_DATA_.
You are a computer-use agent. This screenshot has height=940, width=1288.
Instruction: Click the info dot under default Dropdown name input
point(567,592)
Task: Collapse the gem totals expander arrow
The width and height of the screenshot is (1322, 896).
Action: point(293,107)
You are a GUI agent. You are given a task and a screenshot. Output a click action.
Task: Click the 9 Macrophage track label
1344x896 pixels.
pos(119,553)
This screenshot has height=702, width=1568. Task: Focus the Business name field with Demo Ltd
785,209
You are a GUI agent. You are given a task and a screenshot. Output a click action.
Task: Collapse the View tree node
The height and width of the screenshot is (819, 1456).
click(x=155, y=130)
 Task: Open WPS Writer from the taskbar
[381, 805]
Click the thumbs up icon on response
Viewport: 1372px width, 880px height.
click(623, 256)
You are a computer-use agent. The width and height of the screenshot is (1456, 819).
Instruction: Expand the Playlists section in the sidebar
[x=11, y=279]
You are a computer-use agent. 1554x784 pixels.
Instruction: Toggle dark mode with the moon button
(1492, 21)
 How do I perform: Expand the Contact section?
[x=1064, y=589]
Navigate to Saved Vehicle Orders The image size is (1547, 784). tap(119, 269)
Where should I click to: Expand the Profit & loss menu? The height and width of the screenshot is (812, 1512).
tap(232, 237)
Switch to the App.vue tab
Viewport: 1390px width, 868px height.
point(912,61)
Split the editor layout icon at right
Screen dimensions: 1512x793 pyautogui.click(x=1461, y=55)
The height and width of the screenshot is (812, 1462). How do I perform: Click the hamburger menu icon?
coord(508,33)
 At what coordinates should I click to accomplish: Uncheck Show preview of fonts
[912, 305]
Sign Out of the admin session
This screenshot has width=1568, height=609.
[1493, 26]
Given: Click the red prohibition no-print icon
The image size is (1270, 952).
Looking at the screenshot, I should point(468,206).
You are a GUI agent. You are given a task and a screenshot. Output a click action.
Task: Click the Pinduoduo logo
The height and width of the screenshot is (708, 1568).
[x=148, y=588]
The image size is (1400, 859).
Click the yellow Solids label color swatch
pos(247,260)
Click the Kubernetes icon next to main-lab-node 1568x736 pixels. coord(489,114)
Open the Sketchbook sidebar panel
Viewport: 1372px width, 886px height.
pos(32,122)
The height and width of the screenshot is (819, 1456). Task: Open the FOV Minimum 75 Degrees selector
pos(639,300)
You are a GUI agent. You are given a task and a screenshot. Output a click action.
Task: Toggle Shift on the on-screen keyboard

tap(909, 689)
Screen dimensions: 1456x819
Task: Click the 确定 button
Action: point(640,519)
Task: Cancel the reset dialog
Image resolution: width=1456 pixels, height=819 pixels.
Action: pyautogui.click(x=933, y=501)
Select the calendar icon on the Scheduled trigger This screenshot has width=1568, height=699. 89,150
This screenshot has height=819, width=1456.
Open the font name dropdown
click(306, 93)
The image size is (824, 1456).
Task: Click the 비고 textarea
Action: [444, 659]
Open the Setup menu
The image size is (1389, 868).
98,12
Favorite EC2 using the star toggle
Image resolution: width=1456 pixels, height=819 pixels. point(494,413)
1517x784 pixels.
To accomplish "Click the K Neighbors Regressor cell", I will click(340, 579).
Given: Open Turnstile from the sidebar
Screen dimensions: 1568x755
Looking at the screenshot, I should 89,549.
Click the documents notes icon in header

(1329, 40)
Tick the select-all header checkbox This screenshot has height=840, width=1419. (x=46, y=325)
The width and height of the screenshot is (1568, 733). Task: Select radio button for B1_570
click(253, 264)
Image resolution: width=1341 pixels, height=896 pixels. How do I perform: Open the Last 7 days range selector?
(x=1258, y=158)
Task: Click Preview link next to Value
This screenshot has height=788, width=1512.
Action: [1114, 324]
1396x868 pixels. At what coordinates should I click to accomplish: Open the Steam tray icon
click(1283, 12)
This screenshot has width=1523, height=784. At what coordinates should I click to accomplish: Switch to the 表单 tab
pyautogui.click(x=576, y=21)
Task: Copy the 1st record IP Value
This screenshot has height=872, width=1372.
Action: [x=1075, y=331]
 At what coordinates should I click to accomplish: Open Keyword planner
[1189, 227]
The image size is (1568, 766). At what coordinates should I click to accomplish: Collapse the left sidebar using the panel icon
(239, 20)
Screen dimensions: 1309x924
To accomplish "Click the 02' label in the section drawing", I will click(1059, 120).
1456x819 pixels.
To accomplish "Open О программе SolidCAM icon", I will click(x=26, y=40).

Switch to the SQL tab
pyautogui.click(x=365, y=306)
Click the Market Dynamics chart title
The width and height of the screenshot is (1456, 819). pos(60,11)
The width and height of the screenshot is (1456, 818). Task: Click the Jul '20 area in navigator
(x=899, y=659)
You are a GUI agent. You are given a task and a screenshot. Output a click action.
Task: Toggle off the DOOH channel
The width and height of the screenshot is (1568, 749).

_GOAL OF THE EXERCISE_. All records are to be written out exactly.

_COMPLETED EXERCISE_.
You are a computer-use agent. This screenshot has height=940, width=1288.
Instruction: Click the info dot under default Dropdown name input
point(567,592)
Task: Collapse the gem totals expander arrow
The width and height of the screenshot is (1322, 896).
Action: point(293,107)
You are a GUI agent. You are given a task and a screenshot. Output a click action.
Task: Click the 9 Macrophage track label
1344x896 pixels.
pos(119,553)
This screenshot has height=702, width=1568. Task: Focus the Business name field with Demo Ltd
785,209
You are a GUI agent. You are given a task and a screenshot. Output a click action.
Task: Collapse the View tree node
The height and width of the screenshot is (819, 1456).
click(x=155, y=130)
 Task: Open WPS Writer from the taskbar
[381, 805]
Click the thumbs up icon on response
Viewport: 1372px width, 880px height.
click(623, 256)
You are a computer-use agent. The width and height of the screenshot is (1456, 819).
Instruction: Expand the Playlists section in the sidebar
[x=11, y=279]
You are a computer-use agent. 1554x784 pixels.
Instruction: Toggle dark mode with the moon button
(1492, 21)
 How do I perform: Expand the Contact section?
[x=1064, y=589]
Navigate to Saved Vehicle Orders The image size is (1547, 784). tap(119, 269)
Where should I click to: Expand the Profit & loss menu? The height and width of the screenshot is (812, 1512).
tap(232, 237)
Switch to the App.vue tab
Viewport: 1390px width, 868px height.
point(912,61)
Split the editor layout icon at right
Screen dimensions: 1512x793 pyautogui.click(x=1461, y=55)
The height and width of the screenshot is (812, 1462). How do I perform: Click the hamburger menu icon?
coord(508,33)
 At what coordinates should I click to accomplish: Uncheck Show preview of fonts
[912, 305]
Sign Out of the admin session
This screenshot has width=1568, height=609.
[1493, 26]
Given: Click the red prohibition no-print icon
The image size is (1270, 952).
Looking at the screenshot, I should point(468,206).
You are a GUI agent. You are given a task and a screenshot. Output a click action.
Task: Click the Pinduoduo logo
The height and width of the screenshot is (708, 1568).
[x=148, y=588]
The image size is (1400, 859).
Click the yellow Solids label color swatch
pos(247,260)
Click the Kubernetes icon next to main-lab-node 1568x736 pixels. coord(489,114)
Open the Sketchbook sidebar panel
Viewport: 1372px width, 886px height.
pos(32,122)
The height and width of the screenshot is (819, 1456). Task: Open the FOV Minimum 75 Degrees selector
pos(639,300)
You are a GUI agent. You are given a task and a screenshot. Output a click action.
Task: Toggle Shift on the on-screen keyboard

tap(909, 689)
Screen dimensions: 1456x819
Task: Click the 确定 button
Action: point(640,519)
Task: Cancel the reset dialog
Image resolution: width=1456 pixels, height=819 pixels.
Action: pyautogui.click(x=933, y=501)
Select the calendar icon on the Scheduled trigger This screenshot has width=1568, height=699. 89,150
This screenshot has height=819, width=1456.
Open the font name dropdown
click(306, 93)
The image size is (824, 1456).
Task: Click the 비고 textarea
Action: [444, 659]
Open the Setup menu
The image size is (1389, 868).
98,12
Favorite EC2 using the star toggle
Image resolution: width=1456 pixels, height=819 pixels. point(494,413)
1517x784 pixels.
To accomplish "Click the K Neighbors Regressor cell", I will click(340, 579).
Given: Open Turnstile from the sidebar
Screen dimensions: 1568x755
Looking at the screenshot, I should 89,549.
Click the documents notes icon in header

(1329, 40)
Tick the select-all header checkbox This screenshot has height=840, width=1419. (x=46, y=325)
The width and height of the screenshot is (1568, 733). Task: Select radio button for B1_570
click(253, 264)
Image resolution: width=1341 pixels, height=896 pixels. How do I perform: Open the Last 7 days range selector?
(x=1258, y=158)
Task: Click Preview link next to Value
This screenshot has height=788, width=1512.
Action: [1114, 324]
1396x868 pixels. At what coordinates should I click to accomplish: Open the Steam tray icon
click(1283, 12)
This screenshot has width=1523, height=784. At what coordinates should I click to accomplish: Switch to the 表单 tab
pyautogui.click(x=576, y=21)
Task: Copy the 1st record IP Value
This screenshot has height=872, width=1372.
Action: [x=1075, y=331]
 At what coordinates should I click to accomplish: Open Keyword planner
[1189, 227]
The image size is (1568, 766). At what coordinates should I click to accomplish: Collapse the left sidebar using the panel icon
(239, 20)
Screen dimensions: 1309x924
To accomplish "Click the 02' label in the section drawing", I will click(1059, 120).
1456x819 pixels.
To accomplish "Open О программе SolidCAM icon", I will click(x=26, y=40).

Switch to the SQL tab
pyautogui.click(x=365, y=306)
Click the Market Dynamics chart title
The width and height of the screenshot is (1456, 819). pos(60,11)
The width and height of the screenshot is (1456, 818). Task: Click the Jul '20 area in navigator
(x=899, y=659)
You are a GUI agent. You are given a task and a screenshot. Output a click action.
Task: Toggle off the DOOH channel
The width and height of the screenshot is (1568, 749).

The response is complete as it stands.